Senior says ‘life was stolen’ after daughter-Zamkuwire

‘Who can you trust?’
Lillian Thomey is the picture of financial elder abuse and its consequences. The 80-year-old struggles with debt and is living in shared accommodations in a seniors complex, years after her daughter and son-in-law stole her money.
Paul Thomey links arms with his mother, Lillian Thomey, 80, as they walk into provincial court in Harbour Grace in late June. Dan Arsenault/CBC
Lillian Thomey looks pained as she takes a deep breath and pulls her cardigan tightly together.
At 80, she sits on a chair in a small waiting room inside the equally small Harbour Grace provincial court. Her son, Paul, is on a loveseat beside her.
“I can’t believe it,” Lillian Thomey said, shaking her head.
The elderly woman is bracing to see her once-trusted caregivers — her daughter and son-in-law.
Jackie Puddister, 54, and her husband Christopher Puddister, 56, were scheduled for sentencing, concluding a years-long saga over missing money, a home sold for $1, and a family torn apart.
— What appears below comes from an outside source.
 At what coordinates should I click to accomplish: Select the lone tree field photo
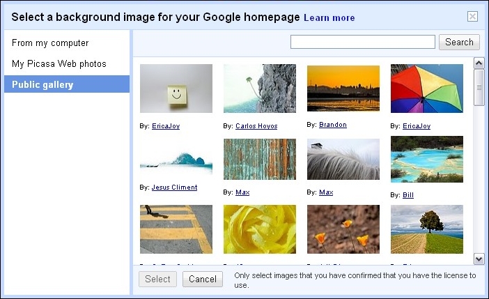click(426, 229)
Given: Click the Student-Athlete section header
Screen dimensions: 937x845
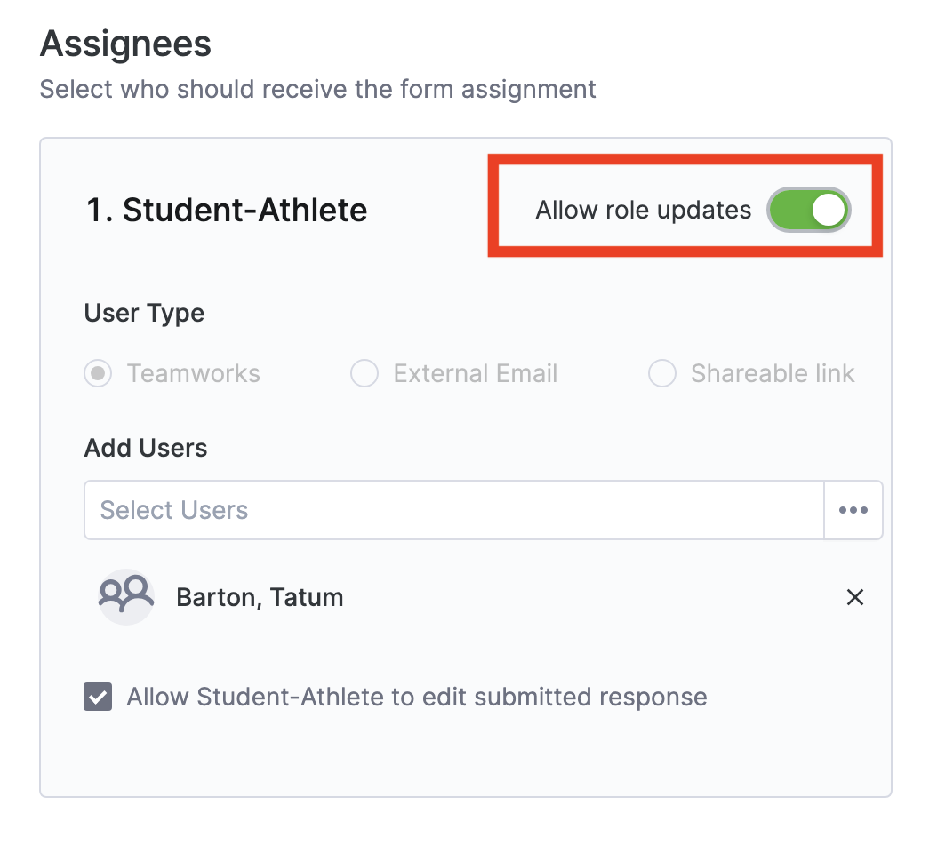Looking at the screenshot, I should click(x=225, y=210).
Lillian Thomey’s case highlights the painful, long-term effects financial crime has on senior citizens. While this case has neared its end, reports of elder financial crimes are growing.
Paul Thomey suspects the theft would never have been caught had his mother not been hospitalized.
It was August 2019 and Lillian Thomey was spending a second stint in hospital in St. John’s after suffering what she called a mental breakdown.
During a visit, she asked her son to check on her bank account, which he then did at their local bank.
“I asked for the balance. [The teller] said $563. And I just shook my head,” Paul Thomey said in a recent interview with CBC News.
“This can’t be right.”
But it was right.
A quick look at the list of transactions in Lillian Thomey’s chequing account revealed there were numerous cash withdrawals and store purchases, even while she was in hospital that summer and the winter before.
“I continue scrolling back through the month of July. Same thing … store purchases, cash withdrawals, even made one purchase out of a legal marijuana shop in St. John’s,” Paul Thomey said.
Bank records revealed that while she was in hospital for the second time, over $1,800 in cash was withdrawn and just over $1,400 was spent on store purchases. All in less than five weeks.
And that was just the beginning.
Lillian and her husband John Thomey Sr. raised their four children in Harbour Grace. He was an engineer, and she was a homemaker.
Together they built their lives in a small bungalow on Alberta Drive.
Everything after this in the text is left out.